A new statistical estimate projects that the world population could reach nearly 11 billion by the end of the century, according to a United Nations report issued June 13 - about 8 percent more than their previous projection of 10.1 billion, issued in 2011. 

Don't blame China, it's infant mortality and birth control in Africa that have defied the UN's last projection.  The current African population is about 1.1 billion and the new estimates based on fertility forecasting now predict the population will reach 4.2 billion by 2100.  Due to birth control and abortion, the UN had expected African birth rates to decline more than they have. 
Global population reached 7 billion some time in 2011, according to estimates, after hitting 6 billion in 1999.

"The fertility decline in Africa has slowed down or stalled to a larger extent than we previously predicted, and as a result the African population will go up," said Adrian Raftery, a University of Washington professor of statistics and of sociology.  The statistical methods developed by Raftery and his colleagues at the
University of Washington
 Center for Statistics and the Social Sciences used updated data collected by the U.N. in order to project the long-term consequences of the fertility change in Africa. They say the new result uses finer-tuned statistics that anticipate the life expectancies of women and men across this century. 

In other areas of the world, data is more accurate and trends are more predictable. Europe will undergo a decline because births continue to be below replacement level (though immigration will offset much of that) and other nations around the globe may see modest increases due to longer life expectancies.

Other projections are that population will stall well before 2100, based on societal trends where greater wealth and education lead to lower fertility. But population explosion worry hasn't been on the cultural radar since its craze status of the 1960s. Food is no longer a barrier now and more just a technological hurdle. Climate change and economics are bigger worries in the 21st century but population concerns should not go away, the sociologists argue. 

"These new findings show that we need to renew policies, such as increasing access to family planning and expanding education for girls, to address rapid population growth in Africa," Raftery said.
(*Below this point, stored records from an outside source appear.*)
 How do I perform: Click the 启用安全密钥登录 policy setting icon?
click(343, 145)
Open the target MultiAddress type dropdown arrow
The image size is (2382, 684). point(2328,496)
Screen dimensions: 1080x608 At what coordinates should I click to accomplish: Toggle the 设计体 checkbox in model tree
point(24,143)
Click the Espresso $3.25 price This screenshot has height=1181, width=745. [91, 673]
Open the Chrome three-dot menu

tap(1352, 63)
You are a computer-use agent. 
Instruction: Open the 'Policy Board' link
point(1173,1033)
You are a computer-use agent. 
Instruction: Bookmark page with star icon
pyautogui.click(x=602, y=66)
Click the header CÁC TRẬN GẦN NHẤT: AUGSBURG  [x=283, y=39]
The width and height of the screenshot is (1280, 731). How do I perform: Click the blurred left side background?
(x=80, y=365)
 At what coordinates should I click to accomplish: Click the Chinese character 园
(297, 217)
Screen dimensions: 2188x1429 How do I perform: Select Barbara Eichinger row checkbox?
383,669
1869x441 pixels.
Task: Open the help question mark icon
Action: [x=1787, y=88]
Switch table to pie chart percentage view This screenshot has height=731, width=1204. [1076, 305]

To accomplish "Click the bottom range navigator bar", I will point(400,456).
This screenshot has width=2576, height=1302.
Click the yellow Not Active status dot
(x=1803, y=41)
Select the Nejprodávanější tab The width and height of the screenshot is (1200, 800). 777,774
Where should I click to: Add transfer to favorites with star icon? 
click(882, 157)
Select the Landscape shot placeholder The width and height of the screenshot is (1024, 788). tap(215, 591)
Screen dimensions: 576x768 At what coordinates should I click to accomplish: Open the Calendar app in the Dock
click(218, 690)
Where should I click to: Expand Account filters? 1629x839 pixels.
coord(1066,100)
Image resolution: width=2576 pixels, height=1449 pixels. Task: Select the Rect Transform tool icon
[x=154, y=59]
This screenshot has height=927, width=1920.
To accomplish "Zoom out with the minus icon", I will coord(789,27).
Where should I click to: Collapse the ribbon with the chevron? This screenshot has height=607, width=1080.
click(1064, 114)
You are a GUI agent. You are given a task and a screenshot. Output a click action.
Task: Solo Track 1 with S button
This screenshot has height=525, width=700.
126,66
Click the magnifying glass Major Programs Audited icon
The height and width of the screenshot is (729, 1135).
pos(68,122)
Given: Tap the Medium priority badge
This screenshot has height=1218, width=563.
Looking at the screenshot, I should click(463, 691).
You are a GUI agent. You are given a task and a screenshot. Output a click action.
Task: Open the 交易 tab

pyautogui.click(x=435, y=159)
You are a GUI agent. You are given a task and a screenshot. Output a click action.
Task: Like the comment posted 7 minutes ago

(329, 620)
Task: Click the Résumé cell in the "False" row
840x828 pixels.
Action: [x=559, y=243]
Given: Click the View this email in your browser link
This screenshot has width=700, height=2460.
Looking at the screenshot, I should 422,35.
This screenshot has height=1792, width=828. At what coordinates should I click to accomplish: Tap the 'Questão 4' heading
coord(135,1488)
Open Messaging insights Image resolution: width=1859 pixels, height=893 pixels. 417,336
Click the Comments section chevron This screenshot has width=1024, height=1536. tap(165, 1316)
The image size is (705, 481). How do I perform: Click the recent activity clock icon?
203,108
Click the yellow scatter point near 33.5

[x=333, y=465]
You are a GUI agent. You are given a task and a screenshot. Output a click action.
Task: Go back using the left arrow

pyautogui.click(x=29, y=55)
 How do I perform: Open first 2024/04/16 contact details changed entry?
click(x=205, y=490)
The UN gives high and low variants of its projections, assuming that women have an average of half a child more or less than the best projection. That leaves a large uncertainty, from 7 billion to nearly 17 billion, in the range for potential world population by the end of this century.

 By contrast, the UW research group has developed probabilities of future population levels to be coupled with best forecasts. "Our probability intervals are much tighter, ranging from 9 billion to 13 billion in 2100," Raftery said.